Read on to learn how highly-engaging security awareness training can help solve human error — often the main cause of 95% of cybersecurity breaches.

Security: What is your background and current role? What are some of the responsibilities in your role?

Yogman: In high school, I was voted least likely to have a career in cybersecurity. Okay, that wasn’t an actual category, but my resume does look a lot different than most in our field. My background is in television. I worked with Conan O’Brien and Dana Carvey and then spent 10 years working with Michael J. Fox. Who knew my TV experience would eventually lead to an opportunity to write and direct short comedy videos about cybersecurity? Well, one guy knew.

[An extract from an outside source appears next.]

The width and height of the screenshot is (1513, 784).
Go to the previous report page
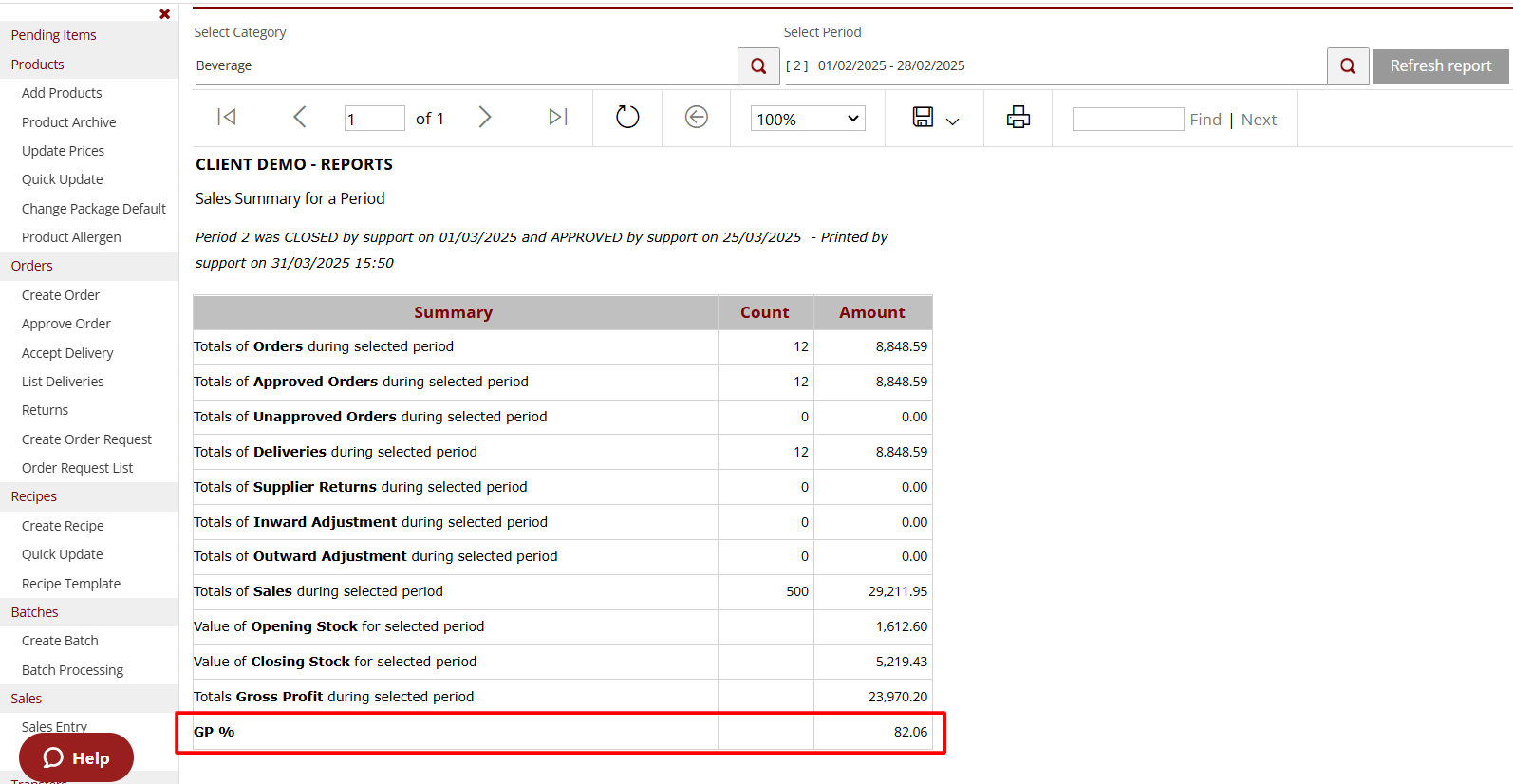pos(300,117)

A friend of mine from college approached me about developing security awareness training that would resonate with regular people. And since I was a regular person, who happened to know how to tell stories and make people laugh, we had an opportunity to create training that people would actually want to watch. This wasn’t about thinking outside the box. I never knew this box existed.

They say regular employees are the last line of defense when it comes to security. So if we want them to make better security choices, we need to show them why their decisions matter. The question is, how can we keep employees engaged instead of pushing them away? My job is to keep them tuned in.

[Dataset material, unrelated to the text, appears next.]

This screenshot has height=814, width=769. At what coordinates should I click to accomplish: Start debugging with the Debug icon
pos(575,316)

Security: You brought your comedy skills to Mimecast and its awareness training platform module. Instead of creating standard "do this, not that" mandatory content, how did you structure the program?

Yogman: People are less likely to pay attention when you talk at them. Comedy allows us to talk to them. We also lean into the concept of microlearning. Rather than dumping a whole bunch of training on people at once, we believe it’s far more effective to deliver information in smaller, snack-sized portions. We deliver our training monthly, keep each training module under three minutes, grab people’s attention at the top and keep them engaged through the final frame.

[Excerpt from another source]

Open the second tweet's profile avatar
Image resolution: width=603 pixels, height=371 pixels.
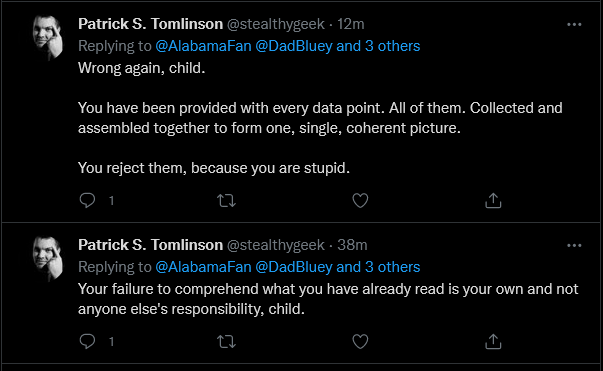pos(48,258)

Before I can write a training module, I need to make sure I understand the topic and key takeaways. Since I don’t come from a tech background, I’m able to write in a way that doesn’t scare people away. Our characters sound like regular people. They exist in a sitcom world that most people can relate to. And ultimately, they find themselves in situations that any employee might face.

Human error plays a role in 90% of all security breaches. That means mistakes have real consequences. Companies have a responsibility to train their employees to make better security decisions. And since the old way wasn’t working, we set out to do it differently. Security topics are heavy, but the way we talk about them doesn’t have to be.

Security: How can laughter help cure the ransomware crisis?

Yogman: Ransomware is obviously no laughing matter, but better awareness training and an informed workforce can help companies prevent an attack. Our process is simple. Watch. Laugh. Learn. Again, it comes down to engagement, and I would argue that watching three minutes of a workplace comedy has far more impact than clicking through a 30-slide deck.

Ransomware often tracks back to human error. Someone opens a suspicious email, clicks on a malicious link or downloads a bad attachment. We want employees to understand that risk and know what they can do to mitigate it. So many attacks can be avoided when people slow down and think before they click. Our steady stream of content is aimed to keep security top of mind, so when employees are faced with a decision, they’ll pause just long enough to ask the right questions, verify requests and potentially avoid costly mistakes.   

So does humor really work? Employees tell us they’re paying attention. They say they’ve changed their security habits in the office and at home. And even more telling, many of them ask when they’re getting the next episode. Awareness training that people actually want more of? Now that’s pretty funny.